PALO ALTO, Calif., Mar 11, 2011 (GlobeNewswire via COMTEX) --

StemCells, Inc. (Nasdaq:STEM), a leading stem cell company developing and commercializing novel cell-based therapeutics and tools for use in stem cell-based research and drug discovery, today reported financial results for the fourth quarter and year ended December 31, 2010 and recent business highlights.
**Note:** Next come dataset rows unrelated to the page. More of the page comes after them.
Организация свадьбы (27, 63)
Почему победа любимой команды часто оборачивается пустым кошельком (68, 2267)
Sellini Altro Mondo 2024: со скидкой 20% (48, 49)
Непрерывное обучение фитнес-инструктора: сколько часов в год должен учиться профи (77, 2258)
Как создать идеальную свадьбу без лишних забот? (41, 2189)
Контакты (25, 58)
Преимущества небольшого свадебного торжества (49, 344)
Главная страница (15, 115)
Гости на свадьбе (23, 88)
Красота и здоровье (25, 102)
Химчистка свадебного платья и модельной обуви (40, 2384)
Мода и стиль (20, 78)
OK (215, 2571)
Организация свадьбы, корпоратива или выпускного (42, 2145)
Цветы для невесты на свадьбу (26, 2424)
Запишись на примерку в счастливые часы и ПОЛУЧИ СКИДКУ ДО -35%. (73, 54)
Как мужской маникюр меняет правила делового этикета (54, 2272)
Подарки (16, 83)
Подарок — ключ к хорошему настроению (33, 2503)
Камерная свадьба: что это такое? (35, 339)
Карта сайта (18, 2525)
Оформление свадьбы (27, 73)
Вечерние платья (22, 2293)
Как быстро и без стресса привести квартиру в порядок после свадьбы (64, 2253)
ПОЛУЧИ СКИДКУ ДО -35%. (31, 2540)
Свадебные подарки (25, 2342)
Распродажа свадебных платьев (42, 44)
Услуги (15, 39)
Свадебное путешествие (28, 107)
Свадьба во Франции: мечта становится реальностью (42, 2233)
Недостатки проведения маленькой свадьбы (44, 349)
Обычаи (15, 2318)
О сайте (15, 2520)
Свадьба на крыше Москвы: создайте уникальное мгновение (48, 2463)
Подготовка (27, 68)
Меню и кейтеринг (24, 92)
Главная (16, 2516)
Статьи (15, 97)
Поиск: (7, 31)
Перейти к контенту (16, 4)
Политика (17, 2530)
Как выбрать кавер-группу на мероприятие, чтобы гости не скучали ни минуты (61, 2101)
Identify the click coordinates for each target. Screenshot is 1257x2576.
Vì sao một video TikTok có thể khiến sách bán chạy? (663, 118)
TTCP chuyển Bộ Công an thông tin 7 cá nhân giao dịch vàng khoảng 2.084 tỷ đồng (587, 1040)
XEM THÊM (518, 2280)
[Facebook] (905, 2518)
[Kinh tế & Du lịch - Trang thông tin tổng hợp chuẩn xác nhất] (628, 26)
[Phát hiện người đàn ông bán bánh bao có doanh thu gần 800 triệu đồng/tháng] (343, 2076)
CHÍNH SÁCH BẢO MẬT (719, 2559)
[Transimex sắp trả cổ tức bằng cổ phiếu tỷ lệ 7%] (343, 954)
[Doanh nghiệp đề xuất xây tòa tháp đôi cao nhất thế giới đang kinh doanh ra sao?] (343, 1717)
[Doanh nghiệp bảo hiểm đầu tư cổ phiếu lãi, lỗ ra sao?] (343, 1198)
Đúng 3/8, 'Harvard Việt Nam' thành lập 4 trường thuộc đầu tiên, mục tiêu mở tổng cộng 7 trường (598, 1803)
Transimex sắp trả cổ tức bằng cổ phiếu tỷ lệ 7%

"In 2010 we made significant progress towards achieving our business imperative of translating groundbreaking science into breakthrough medicine for disorders of the central nervous system," said Martin McGlynn, President and CEO of StemCells, Inc. "To date, ten patients have been successfully transplanted with our HuCNS-SC(R) cells, our human safety database is growing and continues to be very encouraging, the cells required for use in our future clinical trials have been banked, and we are well on our way to broadening our clinical development program beyond the brain to also include the spinal cord and the eye.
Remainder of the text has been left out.